CVE-2021-42340 : What You Need to Know
Learn about CVE-2021-42340, a vulnerability in Apache Tomcat versions 8.5.60 to 8.5.71, 9.0.40 to 9.0.53, 10.0.0-M10 to 10.0.11, and 10.1.0-M1 to 10.1.0-M5 potentially leading to a denial of service.
This CVE pertains to a memory leak issue introduced in Apache Tomcat versions 8.5.60 to 8.5.71, 9.0.40 to 9.0.53, 10.0.0-M10 to 10.0.11, and 10.1.0-M1 to 10.1.0-M5, potentially leading to a denial of service via an OutOfMemoryError.
Understanding CVE-2021-42340
What is CVE-2021-42340?
CVE-2021-42340 addresses a memory leak caused by a fix in Apache Tomcat versions, impacting WebSocket connections and posing a risk of denial of service.
The Impact of CVE-2021-42340
The vulnerability could trigger a denial of service condition over time by leading to memory leaks through WebSocket connections.

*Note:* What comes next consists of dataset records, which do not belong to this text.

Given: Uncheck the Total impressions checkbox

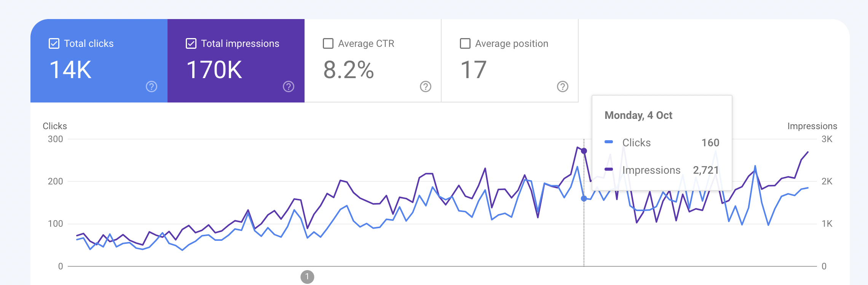Looking at the screenshot, I should [x=191, y=44].
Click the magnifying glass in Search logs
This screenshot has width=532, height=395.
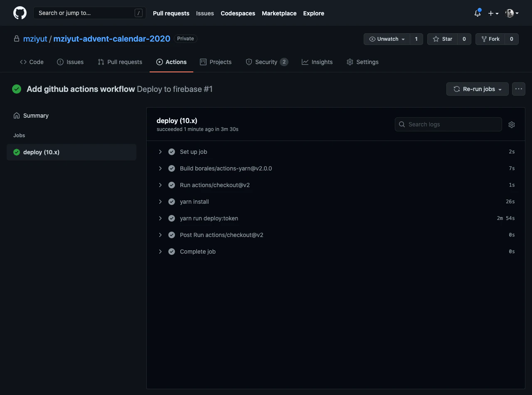[401, 124]
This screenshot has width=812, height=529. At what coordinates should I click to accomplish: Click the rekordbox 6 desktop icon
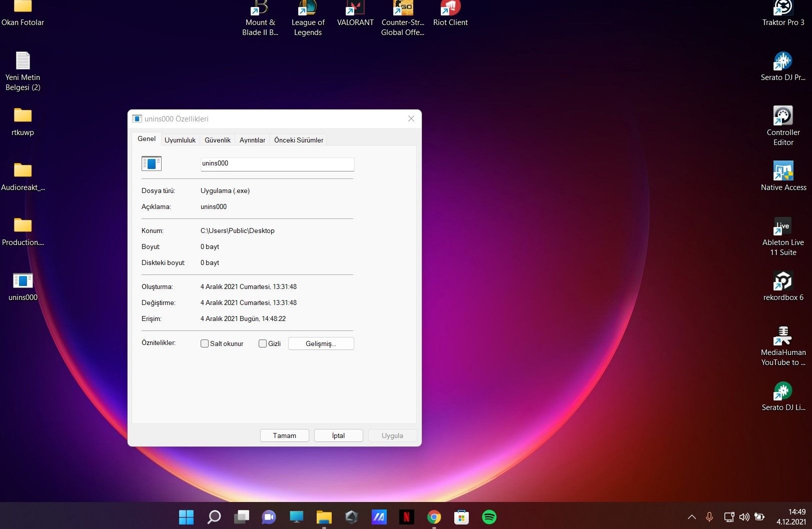click(783, 282)
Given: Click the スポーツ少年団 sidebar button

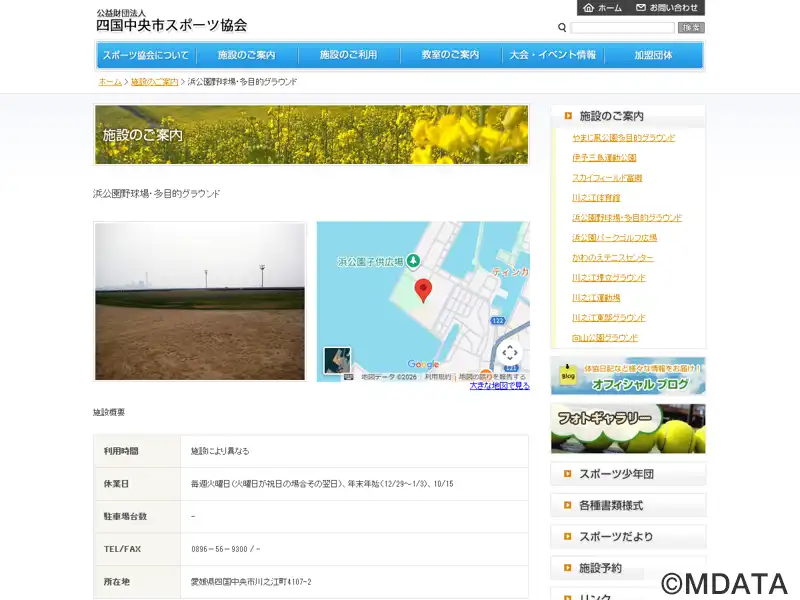Looking at the screenshot, I should pos(628,474).
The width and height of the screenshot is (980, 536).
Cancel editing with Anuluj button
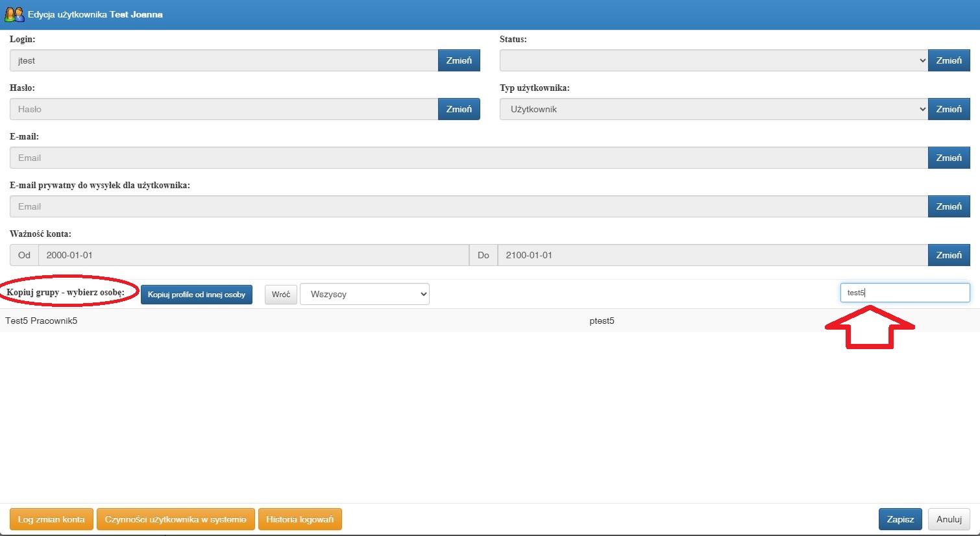949,519
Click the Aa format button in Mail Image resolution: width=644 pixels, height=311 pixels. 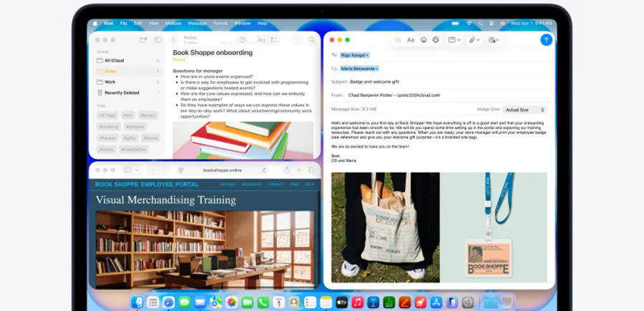411,40
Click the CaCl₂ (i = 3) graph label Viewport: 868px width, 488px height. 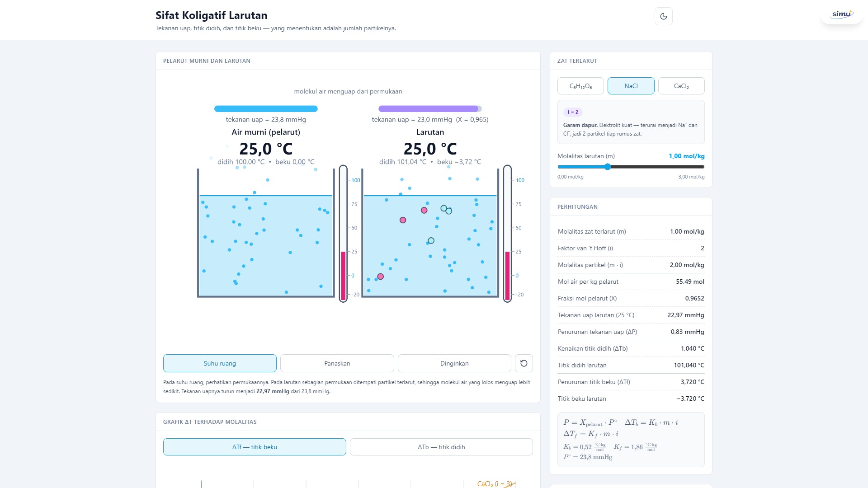pos(495,484)

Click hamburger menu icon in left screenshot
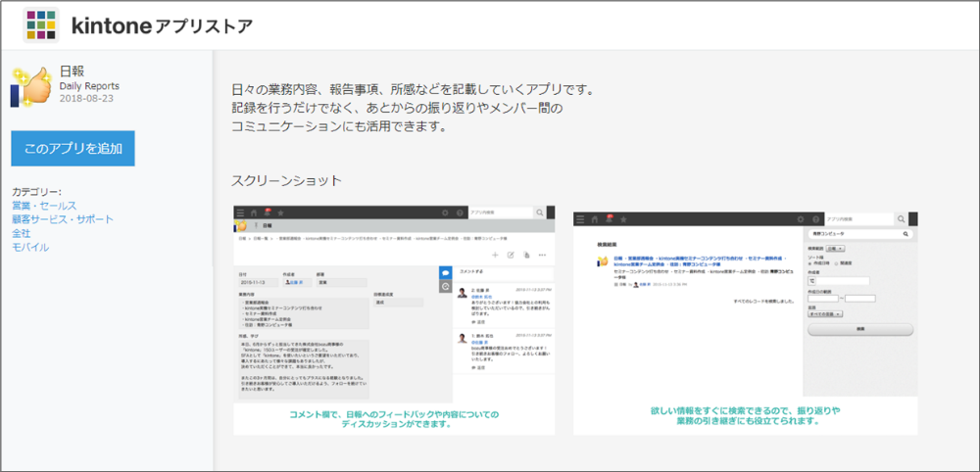click(241, 212)
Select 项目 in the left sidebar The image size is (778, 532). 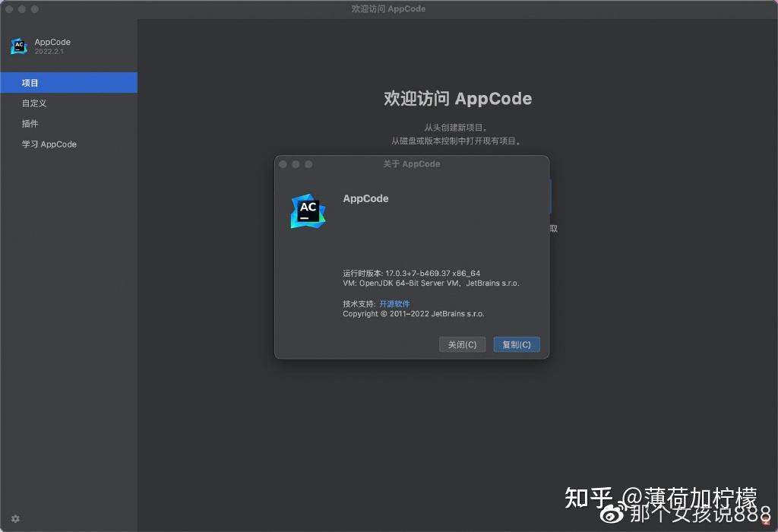click(30, 83)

Technical Details of CVE-2021-42340
Vulnerability Description
The issue originated from a bug fix that failed to release an object collecting metrics for HTTP upgrade connections in WebSocket scenarios, causing memory leaks.

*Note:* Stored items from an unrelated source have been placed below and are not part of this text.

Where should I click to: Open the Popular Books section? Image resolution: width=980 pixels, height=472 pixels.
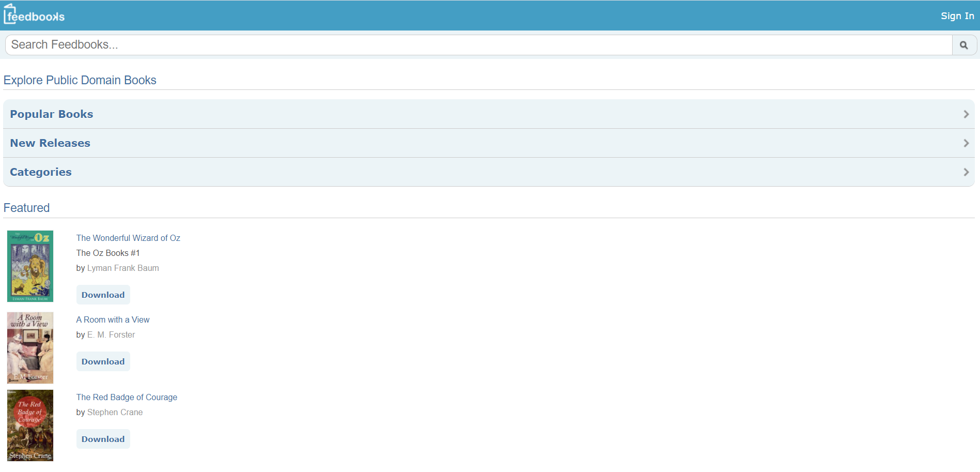click(52, 114)
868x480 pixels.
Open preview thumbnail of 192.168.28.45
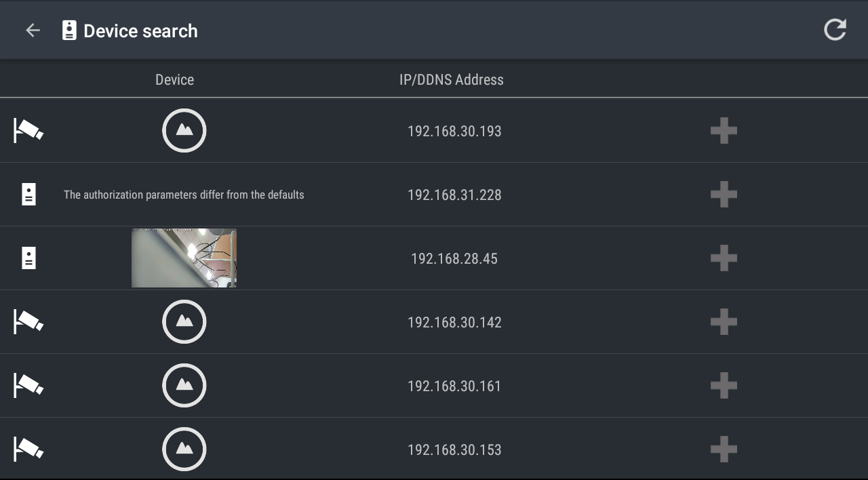point(184,258)
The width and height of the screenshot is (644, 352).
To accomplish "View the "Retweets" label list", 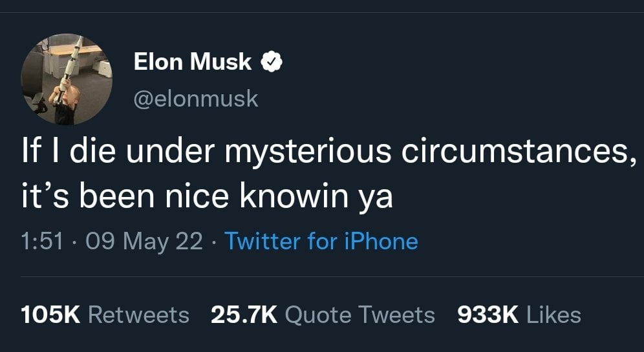I will pos(138,315).
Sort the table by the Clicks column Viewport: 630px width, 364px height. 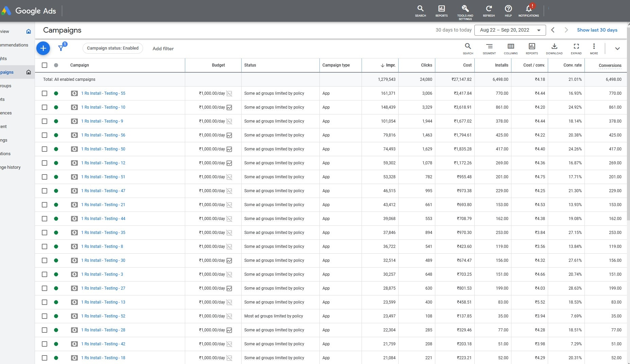[x=426, y=65]
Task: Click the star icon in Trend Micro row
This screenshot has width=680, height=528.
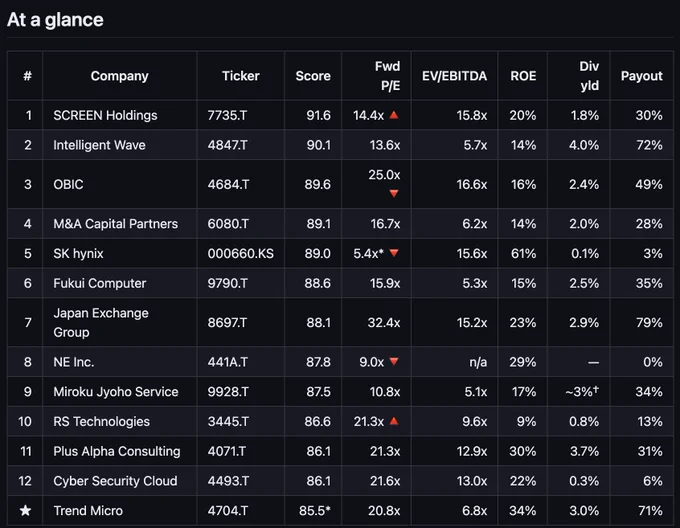Action: (26, 510)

Affected Systems and Versions
- Apache Tomcat 8.5.60 to 8.5.71
- Apache Tomcat 9.0.40 to 9.0.53
- Apache Tomcat 10.0.0-M10 to 10.0.11
- Apache Tomcat 10.1.0-M1 to 10.1.0-M5
Exploitation Mechanism
Exploitation involves WebSocket connections not releasing resources properly, leading to memory leaks culminating in a denial of service possibility.
Mitigation and Prevention
Immediate Steps to Take
- Users should upgrade to a patched version provided by Apache Software Foundation.
- Monitor system memory usage regularly to detect early signs of a memory leak.
Long-Term Security Practices
- Implement proper resource release mechanisms within applications using WebSocket connections.
- Stay updated on security advisories and promptly apply patches.
Patching and Updates
Apply the latest patches and updates released by Apache Software Foundation to mitigate the risk of memory leaks via WebSocket connections.